IOTS Paper – “Eschatological Lists” in TgMeg

Here is the abstract for my IOTS paper:

The Use of “Eschatological Lists” within the Targumim to the Megillot.

Several of the targumim to the Megillot contain lists (songs, famines, kings, etc.) that culminate in the future or messianic era. For example, TgSS opens with the list of Ten Songs and TgRuth opens with the list of Ten Famines. Such lists are well known from other midrashic texts and this paper will consider how and why these lists are used with the targumim to the Megillot and will propose that these additions are not merely the result of an opportunity presented by the Hebrew text but are being used specifically to further the overarching exegetical agenda of the targum in question.

You can read the opening to Targum Shir haShirim here in Jay Treat’s translation. Below is Samson Levey’s translation of TgRuth. The full translation and notes can be found at the NTCS/IOTS site here.

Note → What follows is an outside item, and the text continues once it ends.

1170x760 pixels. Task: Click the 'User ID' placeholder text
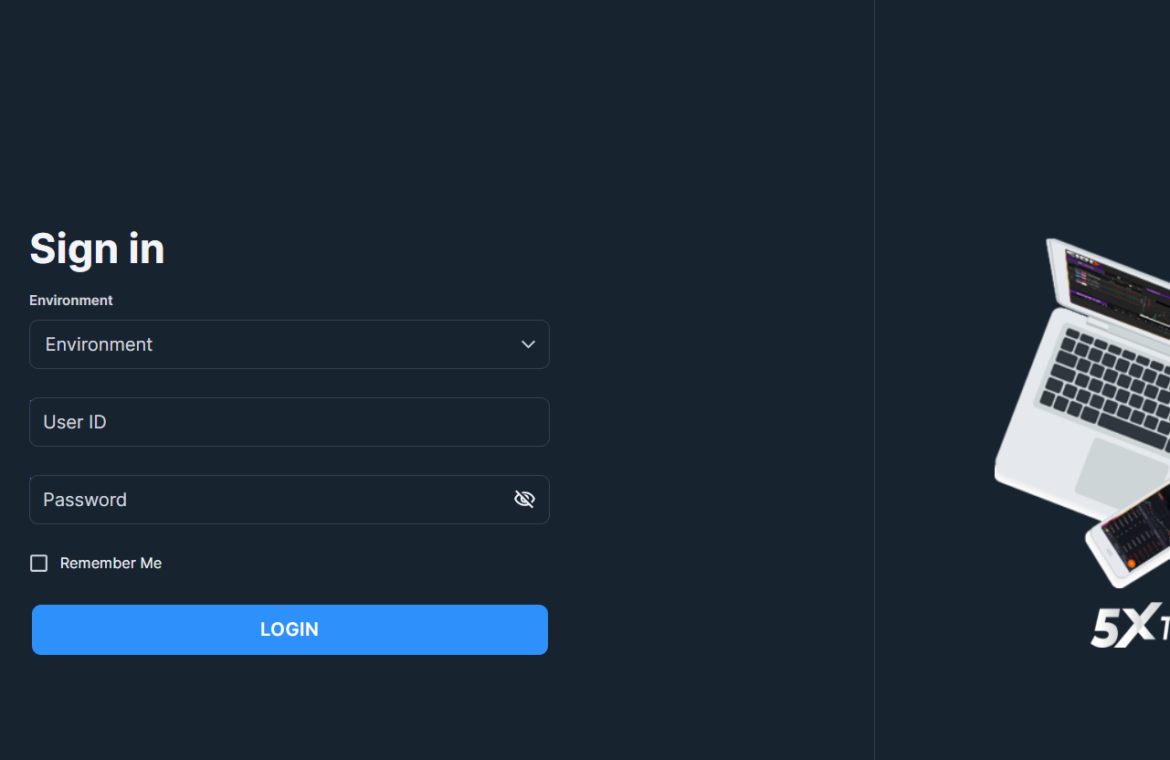(x=75, y=422)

TgRuth 1:1 It came to pass in the days of the Judge of Judges that there was a great famine in the Land of Israel. Ten great famines were decreed by Heaven to be upon the earth, from the day on which the world was created until the coming of the King-Messiah, to admonish therewith the inhabitants of the earth. The first famine was in the days of Adam. The second famine was in the days of Lemech. The third was in the days of Abraham. The fourth famine was in the days of Isaac. The fifth famine was in the days of Jacob. The sixth famine was in the days of Boaz, who is known as Ivzan the Pious of Beth Lehem of Judah. The seventh famine was in the days of David, the king of Israel. The eighth famine was in the days of Elijah the prophet. The ninth famine was in the days of Elisha at Samaria. The tenth famine is due to come, not a famine of bread nor a thirst for water, but to hear the word of prophecy from the Lord.

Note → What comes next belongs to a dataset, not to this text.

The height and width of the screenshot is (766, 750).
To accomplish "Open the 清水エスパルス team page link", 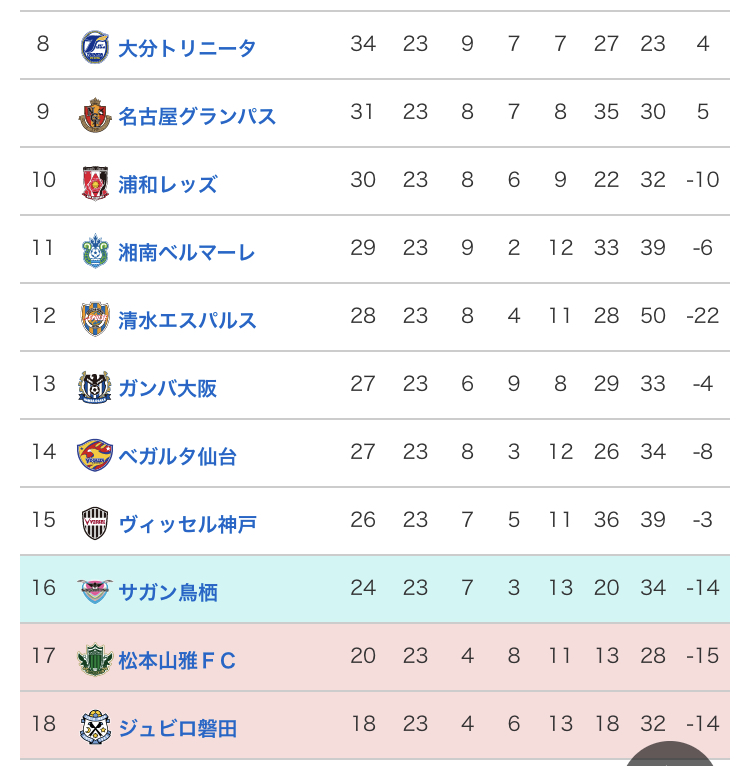I will click(187, 320).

I will offer more detailed comments another time, but one of my fundamental premises is that the targumim of smaller texts such as those of the Megillot are able to have a sustained exegetical argument in a way that, for example, TgOnk to Genesis, cannot since Gen. is a much longer and larger work. Also if vital consideration to my view is that these texts would have been read in one sitting, thus a single argument could have been followed by the audience/reader. None of this is to suggest that there might not be more than one argument put forward by the targumist.